### Directions for this task
Answer these questions about the email thread on the OSGi version of the Tika app, one answer a line:
(a) Which option does Bob say you can run to see the parsers in his version of the app?
(b) How many different versions of commons-io does the tika-app pom currently pull in?
(c) For which branch is the new Tika App proposed?

### Excerpt to read
Thanks Chris! It's only gonna get harder with stanford this weekend ;).
- Bob
On 9/13/2016 11:06 PM, Mattmann, Chris A (3980) wrote:
I’ll try and comment on this tomorrow sorry it’s been a tough few weeks, really
busy.
++++++++++++++++++++++++++++++++++++++++++++++++++++++++++++++++++
Chris Mattmann, Ph.D.
Chief Architect, Instrument Software and Science Data Systems Section (398)
Manager, Open Source Projects Formulation and Development Office (8212)
NASA Jet Propulsion Laboratory Pasadena, CA 91109 USA
Office: 168-519, Mailstop: 168-527
Email: chris.a.mattm...@nasa.gov
WWW: http://sunset.usc.edu/~mattmann/
++++++++++++++++++++++++++++++++++++++++++++++++++++++++++++++++++
Director, Information Retrieval and Data Science Group (IRDS)
Adjunct Associate Professor, Computer Science Department
University of Southern California, Los Angeles, CA 90089 USA
WWW: http://irds.usc.edu/
++++++++++++++++++++++++++++++++++++++++++++++++++++++++++++++++++
On 9/13/16, 8:35 PM, "Bob Paulin" <b...@bobpaulin.com> wrote:
Hey Nick,
Thanks for the thoughts. Just to clear a few things up. The version of
the app on my github does already include all the parsers as the current
app does. If you build it and run --list-parsers you'll see them
there. As for the desire to quickly test new bits I think much of the
OSGi stuff has been abstracted away. For an example see the example
folder [1]. The only additions are the Activator class (which is
identical for all the current bundles) and the maven-bundle-plugin in
the pom.xml. But don't take my word for it why not give it a spin?
As for the use cases I would say consider whenever we upgrade or add
parsers/detectors/encodingdetectors/languagedetectors we .may introduce
new dependencies or new versions. For example the pom for the tika-app
currently pulls in 3 different versions of commons-io, 2 versions of
commons-codec, 2 versions of Guava. Maven resolves to just one version
in the final build but the effect is that every part of the code must
work with the selected version. In the OSGi version of tika-app the
modules can have different versions of the dependencies within the same
app. Also within TIKA-1285 [2] it could have been possible to support 2
different versions of PDFBox within different OSGi bundles. So I see it
as more of a gain but I'd be interesting in hearing if there is any
degradation in the development experience.
- Bob
[1]
https://github.com/bobpaulin/tika-app-osgi/tree/master/examples/dummy-parser-bundle
[2] https://issues.apache.org/jira/browse/TIKA-1285
On 9/13/2016 3:38 PM, Nick Burch wrote:
> On Sun, 11 Sep 2016, Bob Paulin wrote:
>> I'd like to propose a new Tika App for the 2.0 branch. One of the
>> reasons we broke apart the Tika parsers into modules was due to the
>> complexity of having to deal with all the parser dependencies and
>> transitive dependencies. Now developers can use just the modules
>> they want without pulling the kitchen sink with it. Unfortunately
>> this approach doesn't simplify the problem in the tika-parser or
>> tika-app project where the whole kitchen sink comes together again.

### Given entries

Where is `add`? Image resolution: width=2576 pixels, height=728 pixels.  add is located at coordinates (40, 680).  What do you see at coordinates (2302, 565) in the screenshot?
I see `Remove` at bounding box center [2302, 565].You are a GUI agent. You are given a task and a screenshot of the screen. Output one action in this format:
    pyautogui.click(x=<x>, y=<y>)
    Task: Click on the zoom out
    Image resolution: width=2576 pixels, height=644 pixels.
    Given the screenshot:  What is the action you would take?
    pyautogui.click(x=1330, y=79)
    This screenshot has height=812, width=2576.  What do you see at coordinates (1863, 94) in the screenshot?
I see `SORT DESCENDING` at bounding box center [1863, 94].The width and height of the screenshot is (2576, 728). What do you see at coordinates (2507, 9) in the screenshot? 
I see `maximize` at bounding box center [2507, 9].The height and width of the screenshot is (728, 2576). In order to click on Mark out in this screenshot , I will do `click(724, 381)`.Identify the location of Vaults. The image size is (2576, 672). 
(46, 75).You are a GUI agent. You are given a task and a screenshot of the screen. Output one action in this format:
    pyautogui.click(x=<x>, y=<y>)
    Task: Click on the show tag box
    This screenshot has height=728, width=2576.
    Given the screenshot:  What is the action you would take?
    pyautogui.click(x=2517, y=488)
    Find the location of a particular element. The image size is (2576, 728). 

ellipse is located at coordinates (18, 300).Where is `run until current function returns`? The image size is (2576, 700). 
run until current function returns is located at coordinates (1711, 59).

### Correct answer
(a) --list-parsers
(b) 3
(c) The 2.0 branch